The Bulgarian has since returned to the court, competing at the Ultimate Tennis Showdown (UTS) in France last weekend where he lost to Feliciano Lopez and Richard Gasquet.
Grigor Dimitrov competes at the Adria Tour in Belgrade, Serbia, in June.

“I stayed home for about a month … I think it’s different for everyone. I was not breathing well. I was tired. I had no taste, no smell. Everything you could possibly think of. So it was no fun.

“To be honest I’m lucky to be on the court right now. I don’t take each day for granted. I really appreciate being here. It’s so nice that during time off you can come out and play with your competitors.”

Dimitrov said he has lost three kilos since contracting the virus, but added that the mental toll of isolating on your own can be as challenging as the virus’ physical impact, saying he had been alone for 20 days.

“A lot of things are going through your head. It doesn’t matter how mentally strong you are, as a person, athlete, or anything. It’s inevitable to have some bad thoughts in your head.

“I had to deal with that, too. So does everybody else out there. That’s one of my biggest messages: we should not underestimate the power of the mental state that everybody is in. If we take the right precaution and everybody is safe, things will get better quicker.

“But it’s a strange time. You have to work on your physical (health) but on your mental aspect, as well.”
################
[Apply what you read]
**1)** Print the passage on Grigor Dimitrov, starting with "Grigor Dimitrov competes" and going on through "for 20 days.".
**2)** For each statement, say yes or no depending on whether the passage on Grigor Dimitrov agrees with it, and quote the words from the passage that decide it. (a) Dimitrov lost to Feliciano Lopez and Richard Gasquet at the Ultimate Tennis Showdown in France. (b) Dimitrov said he stayed home for about two weeks. (c) Dimitrov said he had been alone for 20 days.
The material has no connection to the passage on Grigor Dimitrov.

[Supplied material]
################
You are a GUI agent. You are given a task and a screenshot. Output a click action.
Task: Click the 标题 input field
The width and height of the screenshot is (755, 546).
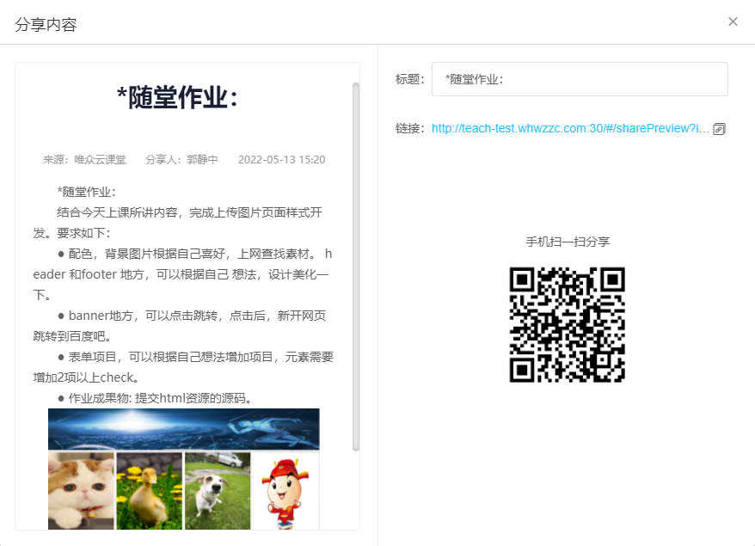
################
[Exercise answers]
**1)**
Grigor Dimitrov competes at the Adria Tour in Belgrade, Serbia, in June.

“I stayed home for about a month … I think it’s different for everyone. I was not breathing well. I was tired. I had no taste, no smell. Everything you could possibly think of. So it was no fun.

“To be honest I’m lucky to be on the court right now. I don’t take each day for granted. I really appreciate being here. It’s so nice that during time off you can come out and play with your competitors.”

Dimitrov said he has lost three kilos since contracting the virus, but added that the mental toll of isolating on your own can be as challenging as the virus’ physical impact, saying he had been alone for 20 days.

**2)**
(a) Yes: "competing at the Ultimate Tennis Showdown (UTS) in France last weekend where he lost to Feliciano Lopez and Richard Gasquet"
(b) No: "I stayed home for about a month"
(c) Yes: "saying he had been alone for 20 days"